Tally the lines in the records below that contain the string "Školní" and report only that number. The match is case-sensitive.

# START OF Task inputs

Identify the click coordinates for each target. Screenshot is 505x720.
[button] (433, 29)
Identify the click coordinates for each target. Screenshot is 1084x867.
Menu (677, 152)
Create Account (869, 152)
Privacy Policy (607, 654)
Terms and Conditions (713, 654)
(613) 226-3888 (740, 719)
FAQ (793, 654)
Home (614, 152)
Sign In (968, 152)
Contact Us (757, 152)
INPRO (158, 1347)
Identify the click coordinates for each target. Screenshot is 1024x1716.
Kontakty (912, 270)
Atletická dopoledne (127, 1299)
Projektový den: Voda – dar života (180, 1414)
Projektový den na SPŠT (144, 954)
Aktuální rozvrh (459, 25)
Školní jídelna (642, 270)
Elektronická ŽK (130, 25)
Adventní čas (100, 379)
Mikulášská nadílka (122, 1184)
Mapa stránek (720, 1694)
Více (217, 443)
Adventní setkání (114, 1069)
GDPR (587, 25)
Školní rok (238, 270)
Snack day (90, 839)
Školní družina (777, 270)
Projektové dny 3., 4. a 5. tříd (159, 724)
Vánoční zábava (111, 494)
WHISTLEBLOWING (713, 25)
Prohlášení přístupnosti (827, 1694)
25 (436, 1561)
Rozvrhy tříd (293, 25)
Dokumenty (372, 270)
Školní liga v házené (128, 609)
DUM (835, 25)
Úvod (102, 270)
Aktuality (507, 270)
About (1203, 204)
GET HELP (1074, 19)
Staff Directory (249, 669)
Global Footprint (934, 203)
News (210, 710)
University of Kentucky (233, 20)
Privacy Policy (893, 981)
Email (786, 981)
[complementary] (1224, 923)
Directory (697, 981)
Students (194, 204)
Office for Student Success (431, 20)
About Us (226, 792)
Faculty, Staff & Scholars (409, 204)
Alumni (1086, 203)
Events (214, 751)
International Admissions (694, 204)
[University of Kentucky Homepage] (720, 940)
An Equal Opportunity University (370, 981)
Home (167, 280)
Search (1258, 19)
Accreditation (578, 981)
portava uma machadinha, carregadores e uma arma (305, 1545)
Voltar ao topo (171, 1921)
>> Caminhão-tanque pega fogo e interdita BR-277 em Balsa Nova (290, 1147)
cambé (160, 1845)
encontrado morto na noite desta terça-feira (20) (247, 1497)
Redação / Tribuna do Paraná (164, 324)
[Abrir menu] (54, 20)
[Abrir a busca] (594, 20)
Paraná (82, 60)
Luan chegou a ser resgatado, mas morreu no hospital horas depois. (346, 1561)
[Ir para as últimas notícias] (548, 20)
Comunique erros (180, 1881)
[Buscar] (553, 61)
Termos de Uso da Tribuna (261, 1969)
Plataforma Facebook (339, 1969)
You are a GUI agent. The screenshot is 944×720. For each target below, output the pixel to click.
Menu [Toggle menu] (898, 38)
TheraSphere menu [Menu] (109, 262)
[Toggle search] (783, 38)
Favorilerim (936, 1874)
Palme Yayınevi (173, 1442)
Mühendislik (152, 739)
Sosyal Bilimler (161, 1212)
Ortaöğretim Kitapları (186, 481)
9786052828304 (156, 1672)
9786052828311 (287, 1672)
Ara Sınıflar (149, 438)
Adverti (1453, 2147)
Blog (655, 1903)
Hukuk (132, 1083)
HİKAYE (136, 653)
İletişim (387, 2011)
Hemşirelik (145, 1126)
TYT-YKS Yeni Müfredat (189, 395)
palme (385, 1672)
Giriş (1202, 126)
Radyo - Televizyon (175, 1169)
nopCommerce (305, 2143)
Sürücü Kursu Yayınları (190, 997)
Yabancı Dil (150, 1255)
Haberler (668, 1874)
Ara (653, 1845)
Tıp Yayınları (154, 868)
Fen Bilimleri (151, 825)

# END OF Task inputs

Answer to the problem
4